Work item A »
Using the SMI Oral History Project text, answer these questions:
(i) In what year did the Society for Mucosal Immunology begin the SMI Oral History Project?
(ii) From which university did Per Brandtzaeg earn his PhD in immunology?
(iii) Which chair does Charles Elson hold?
Work item B » Output the passage of the SMI Oral History Project text that begins at the words "(Interviewed by Dr. Gianluca" and stops after "June 2, 2016)".

Text provided »
════════════════════
SMI Oral History Project
In 2016, the Society for Mucosal Immunology began the SMI Oral History Project. The goal of the project is to preserve a piece of the knowledge of leaders in the field of mucosal immunology for young investigators emerging in the field today. In these interviews, historic SMI leaders have shared stories on how their accomplishments helped shape the field, along with their advice for the future generations of SMI members. The Board of Councilors thanks these historic SMI leaders for their outstanding achievements in the organization and for their contribution to this project.
Dr. Per Brandtzaeg was the first European president of the international Society for Mucosal Immunology. He's been trained as a microbiologist and immunologist at the medical center at the University of Alabama at Birmingham and he earned his PHD in immunology from the University of Oslo. Professor Brandtzaeg’s research examined mainly the biology and pathology of the mucosal immune system including the study of mucosal diseases associated with chronic inflammation, allergy, and immunodeficiency. His main study has been concerning the role of IgA in the mucosal immune system.
(Interviewed by Dr. Gianluca Matteoli - February 19, 2016)
Dr. Charles Elson received his M.D. from Washington University in St. Louis, trained in Internal Medicine at New York Hospital/Cornell, then did his Gastroenterology fellowship at the University of Chicago. After doing full-time research in immunology at N.I.H., he joined the Faculty of the Division of Gastroenterology at the Medical College of Virginia. He moved to the University of Alabama at Birmingham to become Director of the Division of Gastroenterology and Hepatology, and subsequently served as Vice-Chair for Research in the Department of Medicine. He holds the Basil I. Hirschowitz Chair in Gastroenterology and is an active consultant in immune-mediated intestinal disorders.
(Interviewed by Dr. Diane Bimczok - June 2, 2016)
Dr. Jiri Mestecky is Professor of Microbiology and Medicine at the University of Alabama at Birmingham and Professor of Immunology and Microbiology at the School of Medicine, Charles University in Prague, Czech Republic. He holds three honorary doctorate degrees from Denmark, Sweden and the Czech Republic. He was the 1st President of SMI and organizer/co-organizer of the 1st, 2nd, 3rd, 4th, and 7th International Congresses of SMI.
(Interviewed by Dr. Diane Bimczok - April 28,2016)
Dr. John Bienenstock is internationally known as a physician and mucosal immunologist. He trained at King’s College, London and Westminster Hospital, London, U.K. He holds the title of Distinguished University Professor at McMaster University, an Honorary MD (Goteborg, Sweden), is a Fellow of the Royal Society of Canada and a Member of the Order of Canada and is an inductee into The Canadian Medical Hall of Fame. He is the Founding Director of the McMaster Brain-Body Institute at St. Joseph’s Healthcare Hamilton, a former Chair of Pathology and subsequently Dean and Vice-President of the Faculty of Health Sciences, McMaster University.
(Interviewed by Dr. Irving Coy Allen - February 12, 2016)
════════════════════
Record excerpts »
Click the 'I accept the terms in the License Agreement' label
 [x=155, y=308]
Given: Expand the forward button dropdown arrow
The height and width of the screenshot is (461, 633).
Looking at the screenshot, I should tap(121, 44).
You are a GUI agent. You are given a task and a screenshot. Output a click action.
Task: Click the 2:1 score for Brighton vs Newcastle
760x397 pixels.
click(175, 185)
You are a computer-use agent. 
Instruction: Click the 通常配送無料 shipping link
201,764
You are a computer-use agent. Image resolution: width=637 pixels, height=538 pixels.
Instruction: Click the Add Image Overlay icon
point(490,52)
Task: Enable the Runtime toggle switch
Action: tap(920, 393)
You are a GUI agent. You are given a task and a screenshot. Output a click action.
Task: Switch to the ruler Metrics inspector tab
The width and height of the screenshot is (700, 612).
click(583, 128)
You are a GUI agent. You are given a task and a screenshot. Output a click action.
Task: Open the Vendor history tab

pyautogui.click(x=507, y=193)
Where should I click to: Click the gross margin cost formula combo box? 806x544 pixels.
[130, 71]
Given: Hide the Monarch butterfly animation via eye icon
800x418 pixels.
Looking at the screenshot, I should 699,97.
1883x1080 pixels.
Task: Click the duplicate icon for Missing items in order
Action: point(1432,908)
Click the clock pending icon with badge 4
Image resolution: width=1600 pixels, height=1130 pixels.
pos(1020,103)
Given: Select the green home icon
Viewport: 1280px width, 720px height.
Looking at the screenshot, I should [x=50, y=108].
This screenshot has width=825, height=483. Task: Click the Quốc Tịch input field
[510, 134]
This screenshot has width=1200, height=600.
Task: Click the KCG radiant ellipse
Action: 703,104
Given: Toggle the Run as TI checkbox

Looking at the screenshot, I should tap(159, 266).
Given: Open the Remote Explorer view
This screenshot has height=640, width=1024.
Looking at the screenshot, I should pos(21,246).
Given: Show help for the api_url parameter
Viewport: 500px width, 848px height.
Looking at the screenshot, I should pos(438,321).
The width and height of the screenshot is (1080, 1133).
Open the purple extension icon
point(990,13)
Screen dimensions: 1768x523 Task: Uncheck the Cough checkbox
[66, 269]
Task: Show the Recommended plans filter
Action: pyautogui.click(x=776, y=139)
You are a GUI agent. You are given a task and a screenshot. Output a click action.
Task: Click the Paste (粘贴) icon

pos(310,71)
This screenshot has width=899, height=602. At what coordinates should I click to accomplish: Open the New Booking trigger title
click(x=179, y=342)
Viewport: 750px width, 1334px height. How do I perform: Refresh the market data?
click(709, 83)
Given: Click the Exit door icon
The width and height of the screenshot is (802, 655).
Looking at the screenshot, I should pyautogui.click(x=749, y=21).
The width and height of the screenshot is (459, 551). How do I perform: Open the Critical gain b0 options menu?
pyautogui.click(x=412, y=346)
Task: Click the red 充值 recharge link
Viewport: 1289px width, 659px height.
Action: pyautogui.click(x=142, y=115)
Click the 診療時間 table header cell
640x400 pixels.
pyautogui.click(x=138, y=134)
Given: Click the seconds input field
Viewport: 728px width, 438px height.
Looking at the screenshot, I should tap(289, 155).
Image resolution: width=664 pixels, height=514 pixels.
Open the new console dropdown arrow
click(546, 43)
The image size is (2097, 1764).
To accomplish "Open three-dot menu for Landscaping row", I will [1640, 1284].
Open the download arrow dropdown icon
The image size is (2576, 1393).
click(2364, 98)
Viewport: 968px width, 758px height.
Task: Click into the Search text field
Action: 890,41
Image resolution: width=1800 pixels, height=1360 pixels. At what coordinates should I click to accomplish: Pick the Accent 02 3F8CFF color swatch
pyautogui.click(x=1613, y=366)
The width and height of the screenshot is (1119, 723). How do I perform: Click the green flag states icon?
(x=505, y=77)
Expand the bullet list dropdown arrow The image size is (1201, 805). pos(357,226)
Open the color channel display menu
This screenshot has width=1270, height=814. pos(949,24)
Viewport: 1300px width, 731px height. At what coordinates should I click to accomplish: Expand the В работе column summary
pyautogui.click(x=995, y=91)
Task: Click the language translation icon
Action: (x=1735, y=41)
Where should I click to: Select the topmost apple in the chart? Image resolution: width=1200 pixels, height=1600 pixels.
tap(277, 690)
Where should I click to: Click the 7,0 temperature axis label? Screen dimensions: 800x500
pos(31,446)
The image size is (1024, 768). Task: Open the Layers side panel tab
════════════════════
Written answer A »
(i) 2016
(ii) The University of Oslo
(iii) The Basil I. Hirschowitz Chair in Gastroenterology

Written answer B »
(Interviewed by Dr. Gianluca Matteoli - February 19, 2016)
Dr. Charles Elson received his M.D. from Washington University in St. Louis, trained in Internal Medicine at New York Hospital/Cornell, then did his Gastroenterology fellowship at the University of Chicago. After doing full-time research in immunology at N.I.H., he joined the Faculty of the Division of Gastroenterology at the Medical College of Virginia. He moved to the University of Alabama at Birmingham to become Director of the Division of Gastroenterology and Hepatology, and subsequently served as Vice-Chair for Research in the Department of Medicine. He holds the Basil I. Hirschowitz Chair in Gastroenterology and is an active consultant in immune-mediated intestinal disorders.
(Interviewed by Dr. Diane Bimczok - June 2, 2016)